══ RECORDS FOR THIS TASK

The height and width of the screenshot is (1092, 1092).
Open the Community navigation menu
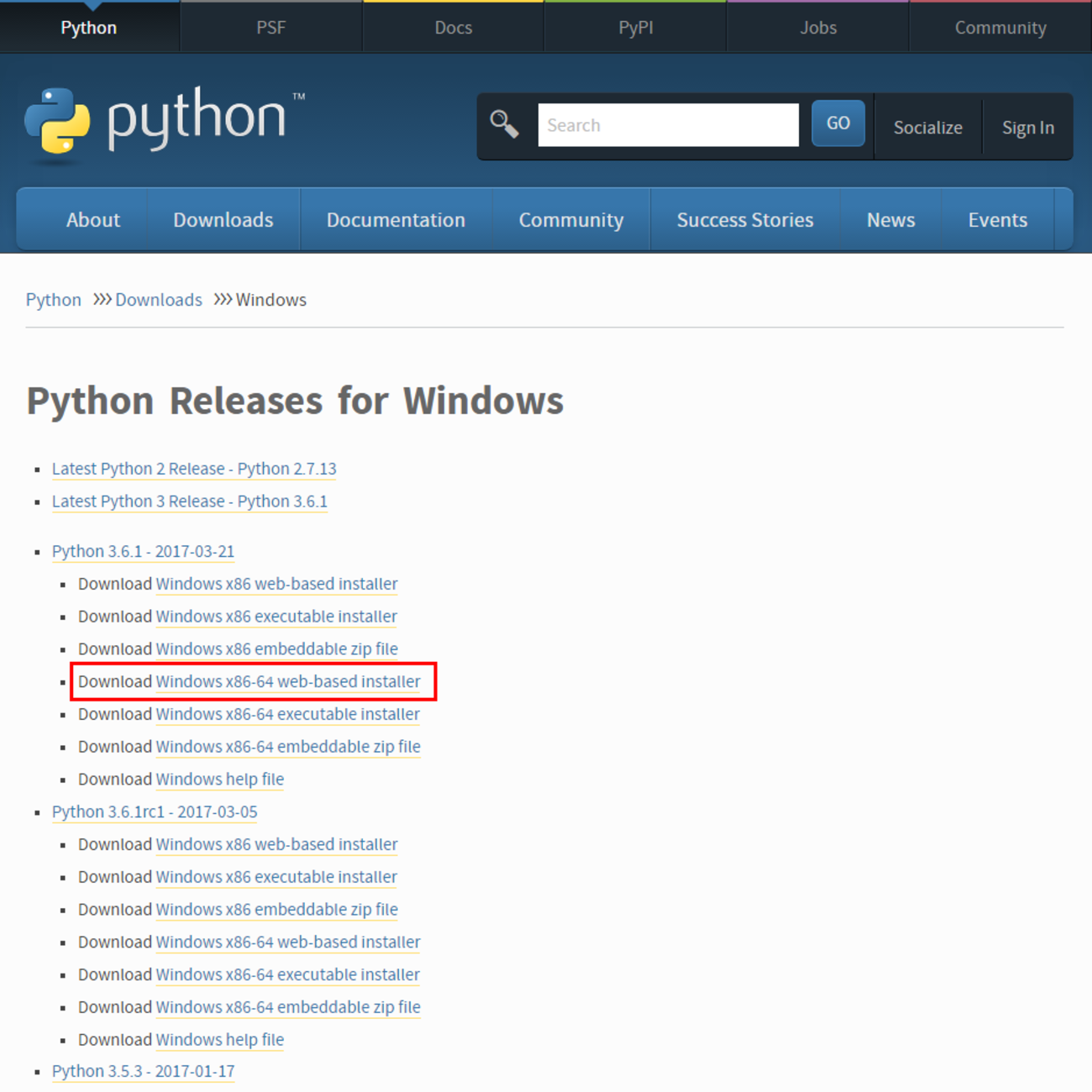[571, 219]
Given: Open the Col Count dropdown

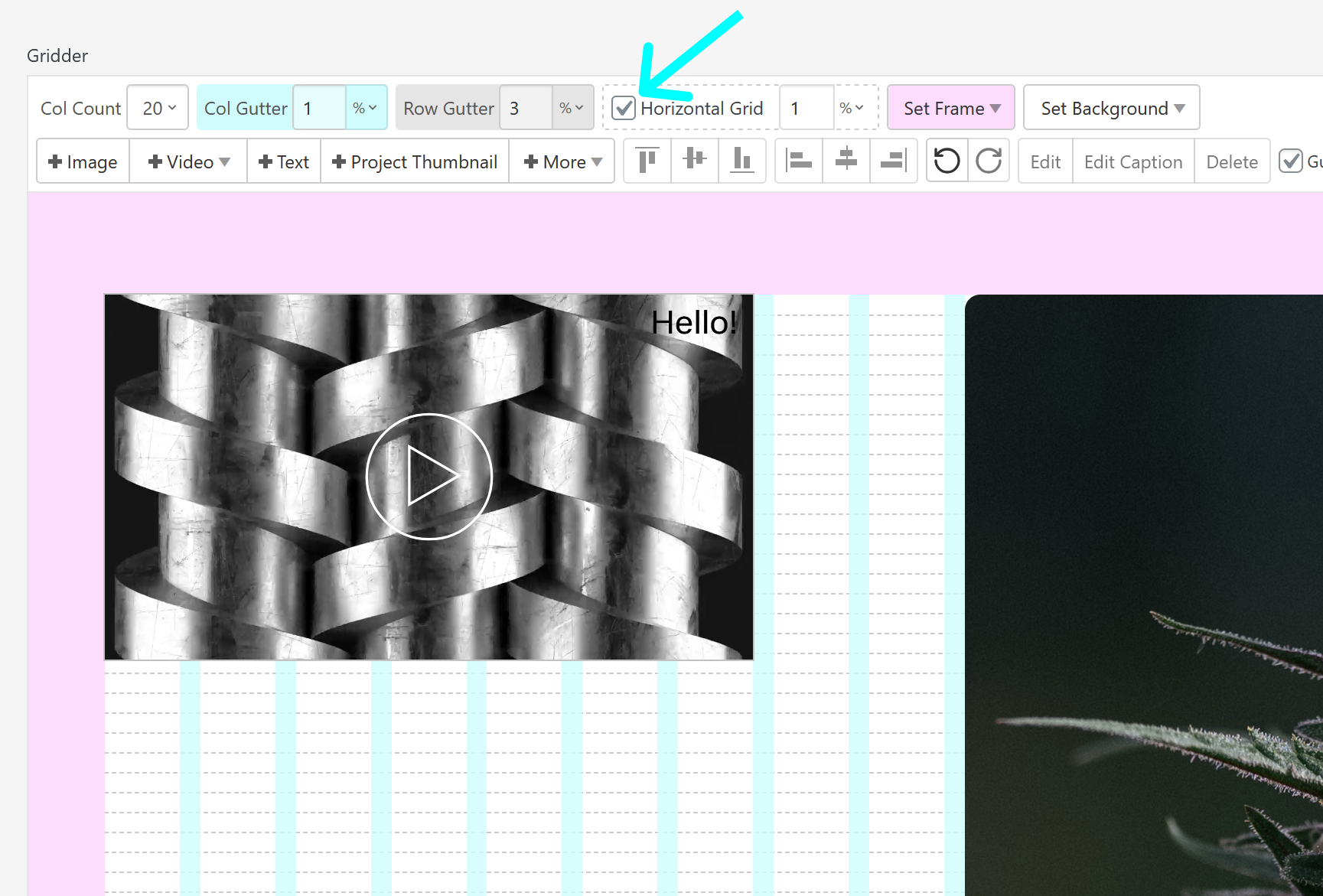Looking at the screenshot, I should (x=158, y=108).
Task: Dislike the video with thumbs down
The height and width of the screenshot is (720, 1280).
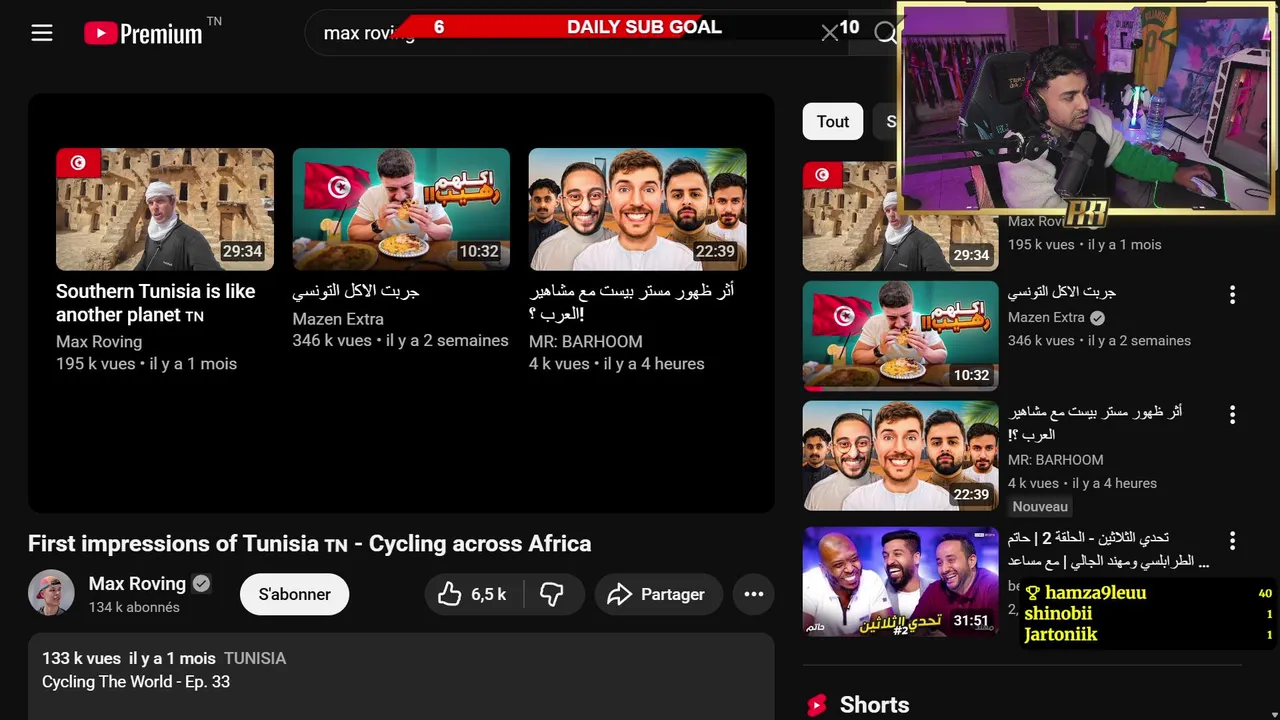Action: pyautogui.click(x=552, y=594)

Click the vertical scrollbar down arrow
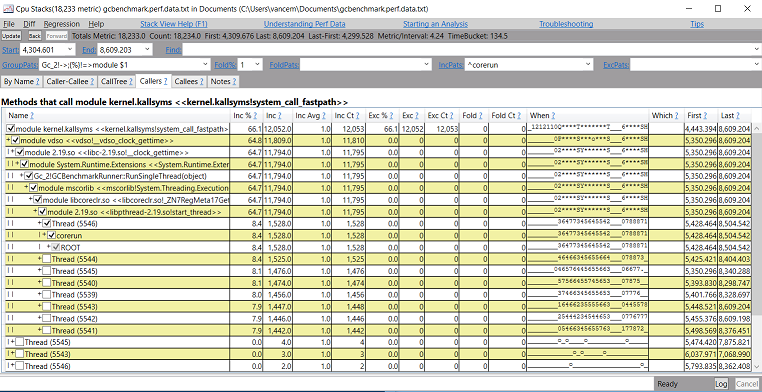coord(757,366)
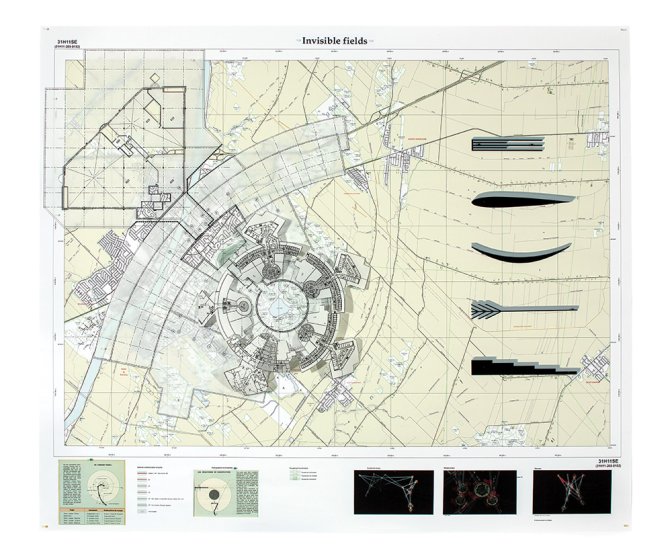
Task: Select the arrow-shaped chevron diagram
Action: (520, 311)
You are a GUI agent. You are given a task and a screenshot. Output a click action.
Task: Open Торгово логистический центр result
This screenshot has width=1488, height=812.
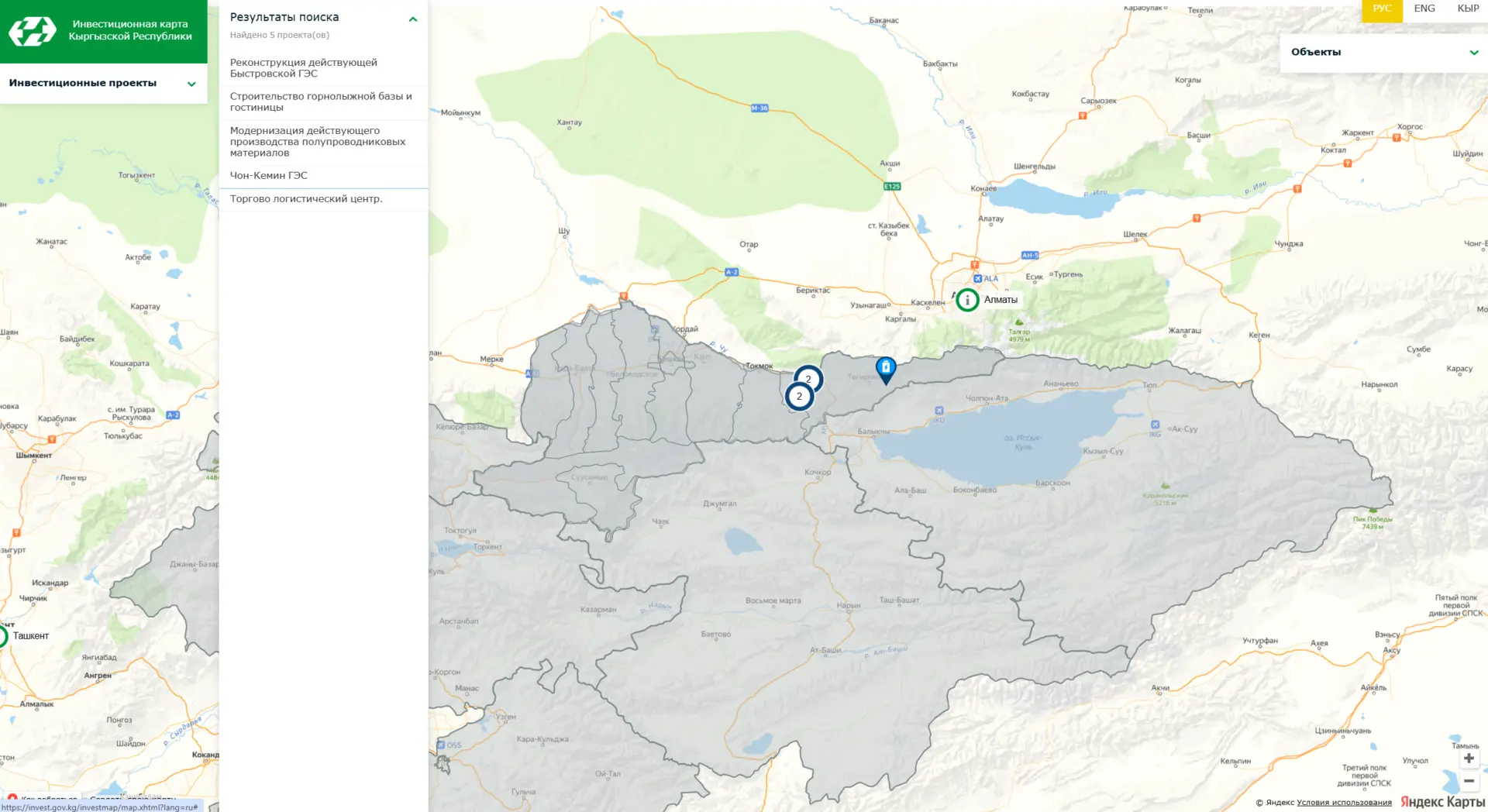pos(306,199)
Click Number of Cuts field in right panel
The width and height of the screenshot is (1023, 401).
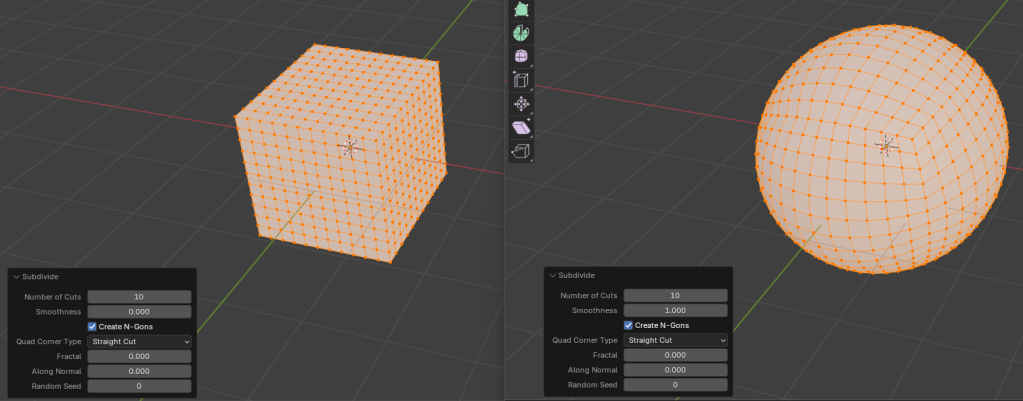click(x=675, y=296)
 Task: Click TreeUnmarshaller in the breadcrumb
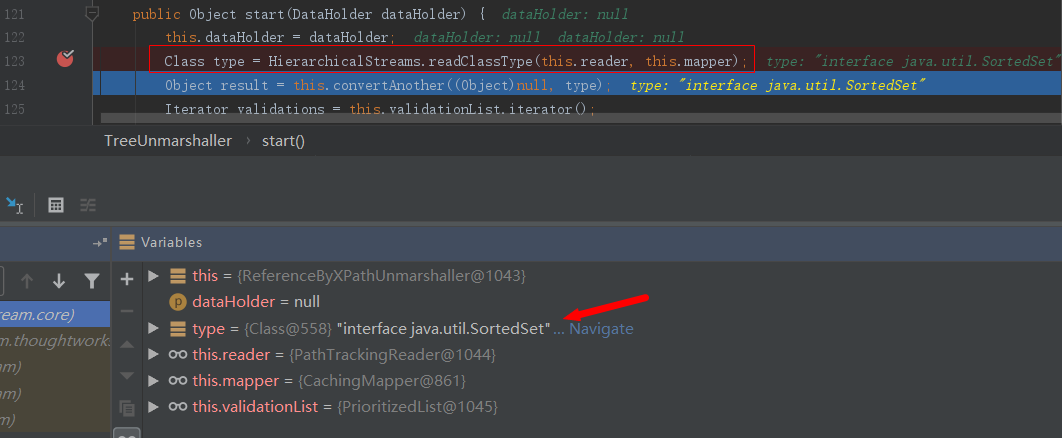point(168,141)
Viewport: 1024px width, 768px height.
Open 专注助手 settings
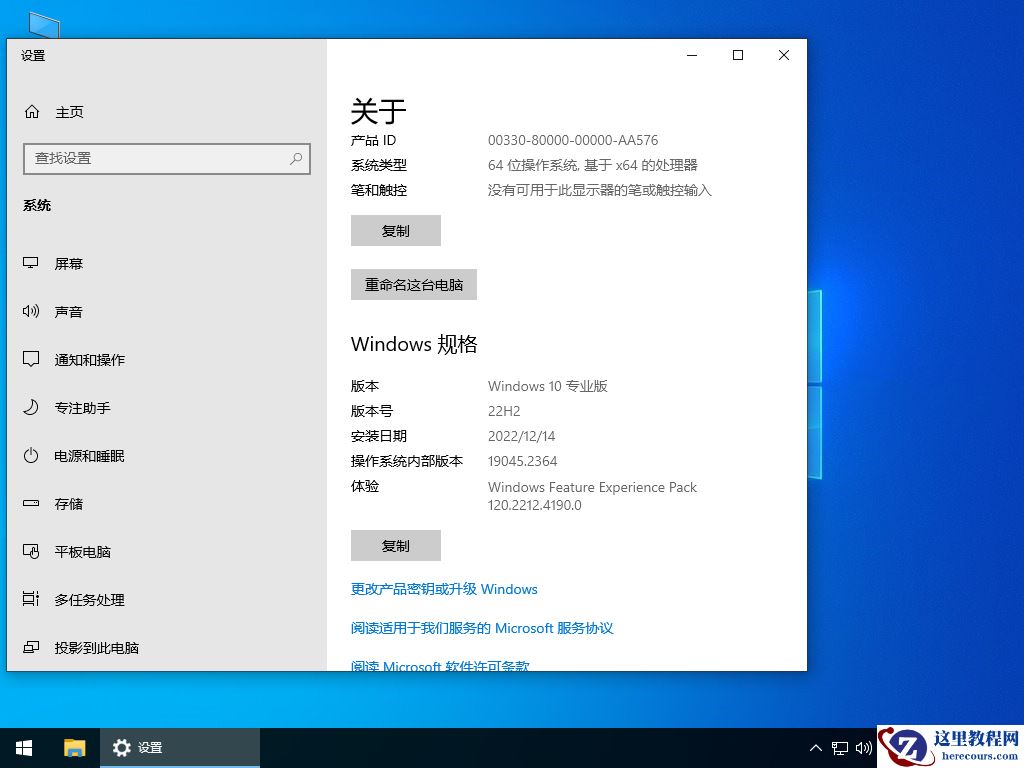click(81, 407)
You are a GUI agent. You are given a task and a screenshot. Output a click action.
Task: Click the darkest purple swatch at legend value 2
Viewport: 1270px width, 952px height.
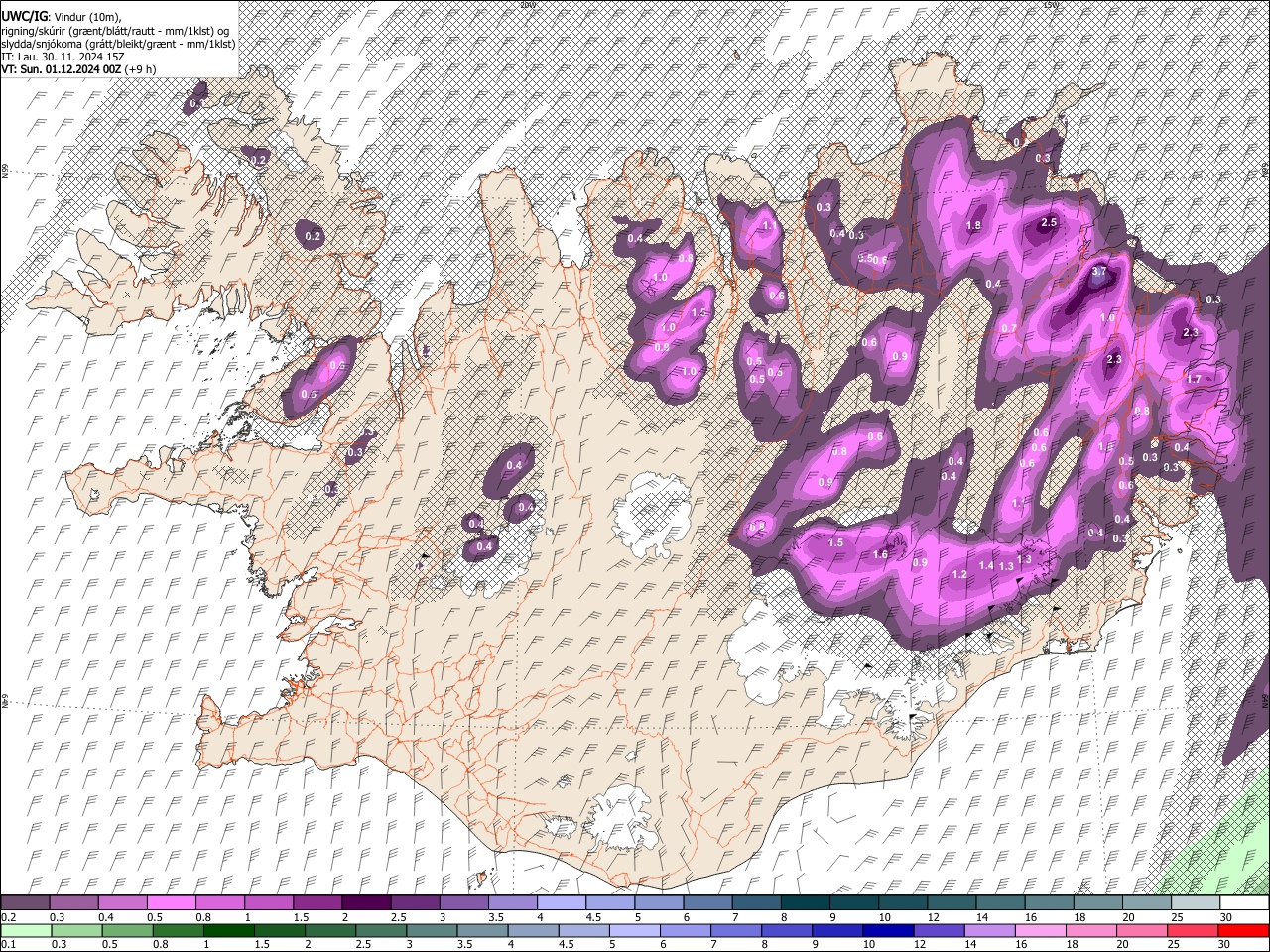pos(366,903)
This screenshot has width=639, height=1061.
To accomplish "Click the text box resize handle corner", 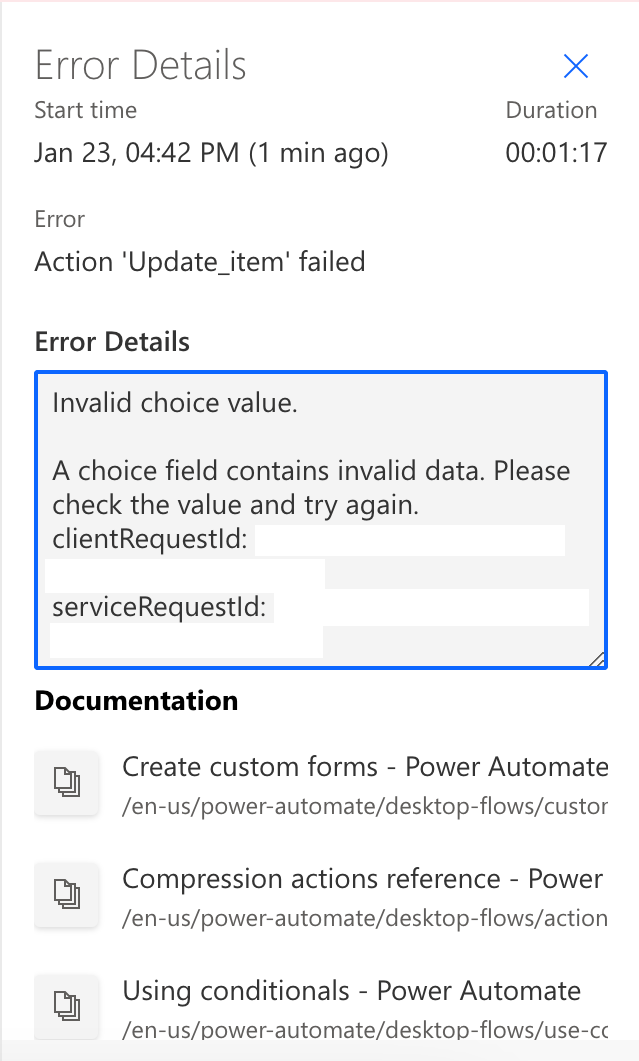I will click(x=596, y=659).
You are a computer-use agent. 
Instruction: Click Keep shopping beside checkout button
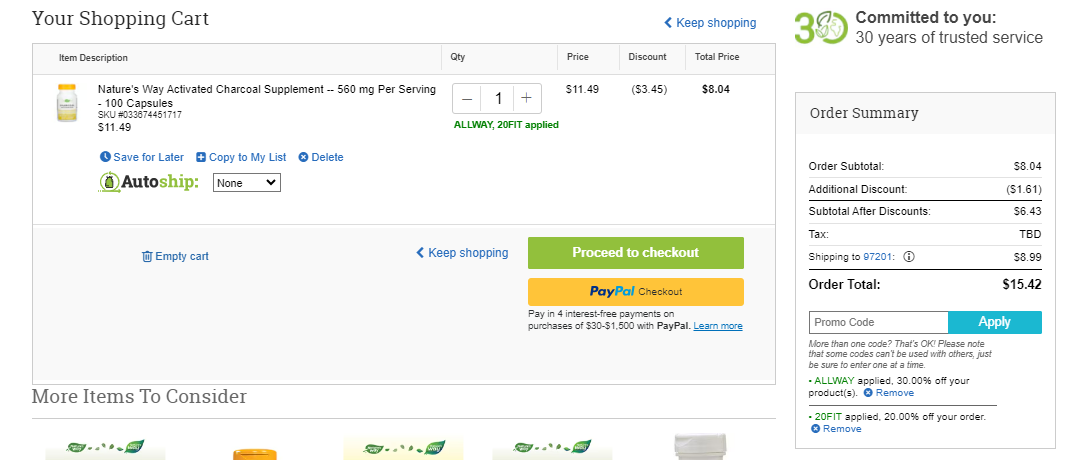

════

TRY IT:
The output is the stretch above from the line with "The width and" through the line with "This screenshot has width=639, height=1061.", copied word for word with both ends kept and every picture dropped.

WRITTEN ANSWER:
The width and height of the screenshot is (1023, 401).
click(x=675, y=296)
 Task: Click TreeUnmarshaller in the breadcrumb
point(168,141)
Viewport: 1024px width, 768px height.
Open 专注助手 settings
click(81, 407)
You are a GUI agent. You are given a task and a screenshot. Output a click action.
Task: Click the darkest purple swatch at legend value 2
Viewport: 1270px width, 952px height.
pos(366,903)
This screenshot has width=639, height=1061.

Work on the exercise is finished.